Language of document : ECLI:EU:C:2021:267

BESCHIKKING VAN DE PRESIDENT VAN HET HOF

26 maart 2021 (*)

„Doorhaling”

In zaak C‑121/20,

betreffende een verzoek om een prejudiciële beslissing krachtens artikel 267 VWEU, ingediend door de rechtbank Den Haag, zittingsplaats Amsterdam (Nederland), bij beslissing van 4 maart 2020, ingekomen bij het Hof op dezelfde dag, in de procedure

VG

tegen

Minister van Buitenlandse Zaken,

geeft

DE PRESIDENT VAN HET HOF,

advocaat-generaal P. Pikamäe gehoord,

de navolgende

Beschikking

1        Bij brief van 25 november 2020 heeft de griffie van het Hof de verwijzende rechterlijke instantie het arrest van 24 november 2020, Minister van Buitenlandse Zaken (C‑225/19 en C‑226/19, EU:C:2020:951), toegezonden en haar verzocht mee te delen of zij, gelet op dat arrest, haar verzoek om een prejudiciële beslissing wenste te handhaven.

2        Bij brief van 11 maart 2021, ingekomen ter griffie van het Hof op 18 maart 2021, heeft de rechtbank Den Haag, zittingsplaats Amsterdam (Nederland), het Hof laten weten dat zij dit verzoek om een prejudiciële beslissing niet wenste te handhaven.

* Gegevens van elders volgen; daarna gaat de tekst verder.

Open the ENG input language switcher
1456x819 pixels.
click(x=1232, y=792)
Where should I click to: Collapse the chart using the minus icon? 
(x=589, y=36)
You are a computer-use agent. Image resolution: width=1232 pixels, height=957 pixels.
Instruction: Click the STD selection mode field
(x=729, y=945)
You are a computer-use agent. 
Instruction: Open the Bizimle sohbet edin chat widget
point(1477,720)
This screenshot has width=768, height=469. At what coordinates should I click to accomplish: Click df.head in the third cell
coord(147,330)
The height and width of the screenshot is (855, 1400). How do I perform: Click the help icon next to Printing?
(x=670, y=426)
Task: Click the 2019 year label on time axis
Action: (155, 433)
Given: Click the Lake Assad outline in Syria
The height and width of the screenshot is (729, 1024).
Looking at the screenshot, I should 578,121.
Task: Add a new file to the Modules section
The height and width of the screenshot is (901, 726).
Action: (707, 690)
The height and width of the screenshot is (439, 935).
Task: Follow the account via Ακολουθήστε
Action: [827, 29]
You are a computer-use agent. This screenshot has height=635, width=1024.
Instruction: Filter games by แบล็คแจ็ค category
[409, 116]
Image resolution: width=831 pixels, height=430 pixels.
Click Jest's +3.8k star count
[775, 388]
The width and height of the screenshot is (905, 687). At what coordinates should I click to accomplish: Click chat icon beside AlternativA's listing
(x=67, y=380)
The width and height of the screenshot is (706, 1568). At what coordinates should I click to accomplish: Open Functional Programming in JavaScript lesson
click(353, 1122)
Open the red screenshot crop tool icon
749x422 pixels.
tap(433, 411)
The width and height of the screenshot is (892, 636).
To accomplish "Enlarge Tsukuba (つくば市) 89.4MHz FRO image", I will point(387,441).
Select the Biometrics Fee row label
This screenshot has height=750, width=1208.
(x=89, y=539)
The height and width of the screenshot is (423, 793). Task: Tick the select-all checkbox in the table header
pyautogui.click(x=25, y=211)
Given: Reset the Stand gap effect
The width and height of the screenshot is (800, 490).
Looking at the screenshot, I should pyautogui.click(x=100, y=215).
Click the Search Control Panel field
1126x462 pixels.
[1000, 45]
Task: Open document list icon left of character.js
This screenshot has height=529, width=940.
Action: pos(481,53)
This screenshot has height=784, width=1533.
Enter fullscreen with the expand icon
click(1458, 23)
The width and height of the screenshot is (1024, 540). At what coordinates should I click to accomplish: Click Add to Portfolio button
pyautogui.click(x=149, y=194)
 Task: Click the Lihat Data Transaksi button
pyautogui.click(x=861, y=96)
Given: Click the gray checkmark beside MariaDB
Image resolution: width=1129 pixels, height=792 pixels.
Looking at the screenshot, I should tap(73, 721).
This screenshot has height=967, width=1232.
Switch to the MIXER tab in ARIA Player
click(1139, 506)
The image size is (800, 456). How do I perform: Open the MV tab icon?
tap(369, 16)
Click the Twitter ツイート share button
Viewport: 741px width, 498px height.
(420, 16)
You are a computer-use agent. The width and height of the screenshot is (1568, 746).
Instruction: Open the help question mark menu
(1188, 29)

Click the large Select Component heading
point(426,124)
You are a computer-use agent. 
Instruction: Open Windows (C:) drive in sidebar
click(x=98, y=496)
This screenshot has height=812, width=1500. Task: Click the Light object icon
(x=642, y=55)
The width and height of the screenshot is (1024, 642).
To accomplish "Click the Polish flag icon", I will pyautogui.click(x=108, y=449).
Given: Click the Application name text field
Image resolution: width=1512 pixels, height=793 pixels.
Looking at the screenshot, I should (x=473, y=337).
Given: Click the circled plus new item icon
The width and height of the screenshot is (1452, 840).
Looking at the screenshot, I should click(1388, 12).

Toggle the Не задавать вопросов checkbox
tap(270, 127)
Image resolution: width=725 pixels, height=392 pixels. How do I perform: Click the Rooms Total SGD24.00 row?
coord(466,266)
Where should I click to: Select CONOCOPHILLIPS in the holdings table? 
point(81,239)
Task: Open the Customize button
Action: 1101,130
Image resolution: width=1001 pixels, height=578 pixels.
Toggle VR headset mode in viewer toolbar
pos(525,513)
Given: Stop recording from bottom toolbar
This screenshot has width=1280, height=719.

3        Bijgevolg dient krachtens artikel 100 van het Reglement voor de procesvoering van het Hof de doorhaling van deze zaak in het register van het Hof te worden gelast.

4        Ten aanzien van de partijen in het hoofdgeding is de procedure als een aldaar gerezen incident te beschouwen, zodat de nationale rechterlijke instantie over de kosten heeft te beslissen.

De president van het Hof beschikt:

Zaak C121/20 wordt doorgehaald in het register van het Hof.

ondertekeningen


* Procestaal: Nederlands.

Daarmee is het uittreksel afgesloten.